Le long de cette allée, les bâtiments conservés. Le magasin TT sera un lieu de convivialité et d’échange avec une microbrasserie et un marché de circuit court. Bernard Reichen tient à conserver sa vocation d’origine en l’adaptant aux conditions actuelles. Le bâtiment des turbines sera «un lieu culturel, un lieu des nouvelles technologies, de coworking, d’exposition, de musique…». La halle des Soufflantes sera conservée dans sa conception actuelle et ne sera pas mise aux normes. Elle servira de salle de sport avec un mur d’escalade de 16 mètres de hauteur. Elle sera prolongée par un jardin humide. «La question de l’hydrologie est essentielle dans les projets urbains actuels, a indiqué l’urbaniste. Chaque contrainte technique doit dans ce projet être le support d’une esthétique, d’un imaginaire. Ce sera un jardin de rétention des eaux et un jardin mis au profit des habitants.»

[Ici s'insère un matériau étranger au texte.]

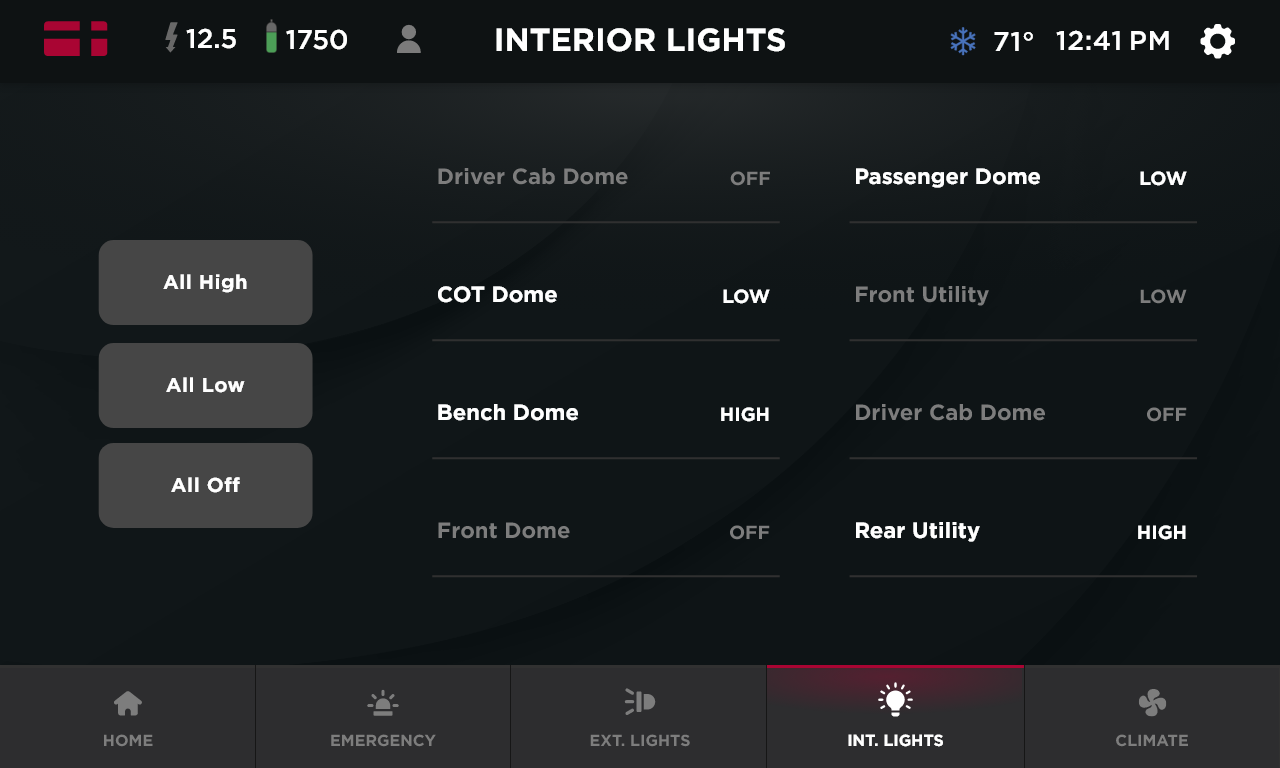Open the settings gear icon
Screen dimensions: 1280x768
coord(1217,41)
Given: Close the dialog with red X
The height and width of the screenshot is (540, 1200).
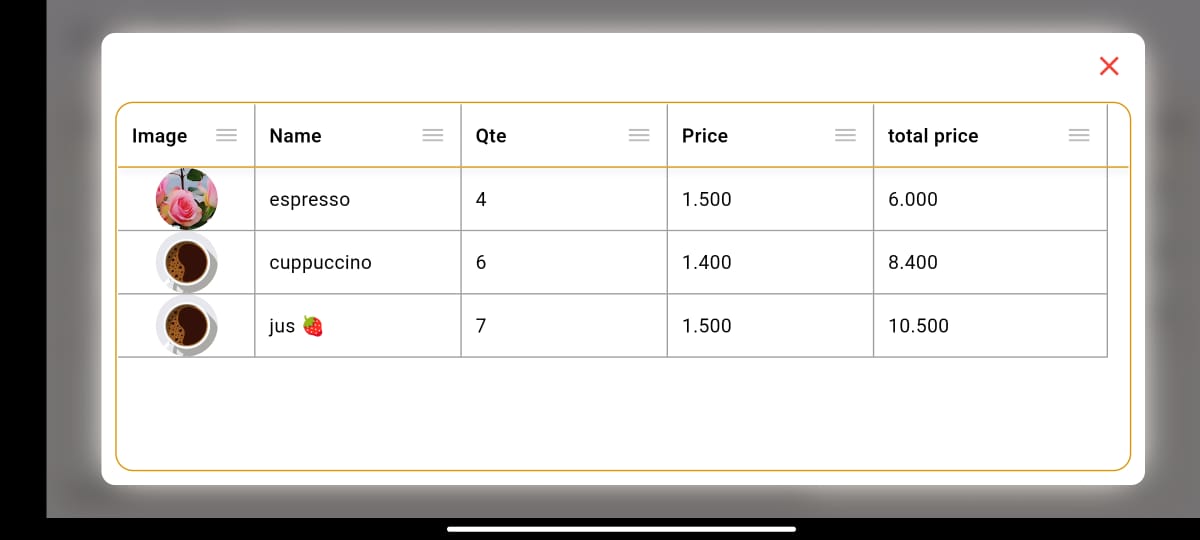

Avant de pouvoir intégrer «ce patrimoine industriel amené à devenir un dispositif urbain extraordinaire», il faudra encore patienter. Les travaux de démolition sont terminés. La phase d’assainissement du site et les procédures administratives vont se poursuivre tout au long de 2021. «En 2022, Iko espère engager la réalisation du site (…) et la réhabilitation des bâtiments patrimoniaux», comme l’explique Sandra Huber. «Nous souhaitons engager un phasage qui va de l’est vers l’ouest en trois volets.» À commencer par le raccordement à l’existant orienté vers le centre-ville à travers différents programmes de logements et de services de proximité. Les phases seront ensuite davantage orientées vers le logement pour rejoindre une phase plus naturelle.

Le plan d’aménagement général du projet et une maquette seront mis à la disposition de la population en début d’année prochaine dans le cadre de l’enquête publique d’usage. Le masterplan peut d’ores et déjà être consulté sur le site internet dédié routlens.lu.

Sophie Kieffer

Mixité programmatique
Iko s’est engagé à réaliser un minimum de 10 % de logements abordables. Pour lutter contre la crise du logement, Iko propose «la mixité programmatique» pour suivre les citoyens dans leur parcours résidentiel de la résidence étudiante à la résidence pour personnes âgées en passant par diverses tailles de logements.

La nature et l’urbain
Sur les 11 hectares du quartier, 3,5 hectares seront dédiés aux espaces verts. Le travail sur la végétation s’organisera autour de quatre composantes. La première est au sol avec une ambiance forestière d’essences locales. La deuxième sera située en hauteur sur les terrasses végétalisées. La troisième se trouvera sur les sommets des bâtiments où des pelouses sèches seront installées. La quatrième sera tournée vers le futur et l’expérimentation : une végétation exotique sera plantée autour des bâtiments patrimoniaux comme un laboratoire des futures essences végétales qui se développeront dans la région en raison du réchauffement climatique. Les espèces qui ont poussé sur les friches seront aussi préservées.

Keeseminnen : un parti pris urbain
Leur destruction a fait débat. Bernard Reichen explique son choix : «Le bâtiment est en béton et de ce fait extrêmement compliqué à réutiliser. Le maintien des portiques, qui devaient être détruits aussi, a été privilégié par rapport au projet futur. (…) Le parti pris urbain consiste à travailler pour les générations futures. Les bâtiments conservés ont tous trouvé un usage pour profiter aux petits-enfants des derniers ouvriers de l’usine. Ce parti pris est différent d’un parti pris de préservation mémorielle. (…) Il faut resituer cette question à une échelle plus large de préservation de site, de préservation de bâtiments et d’insertion de ces bâtiments dans une nouvelle problématique de développement.»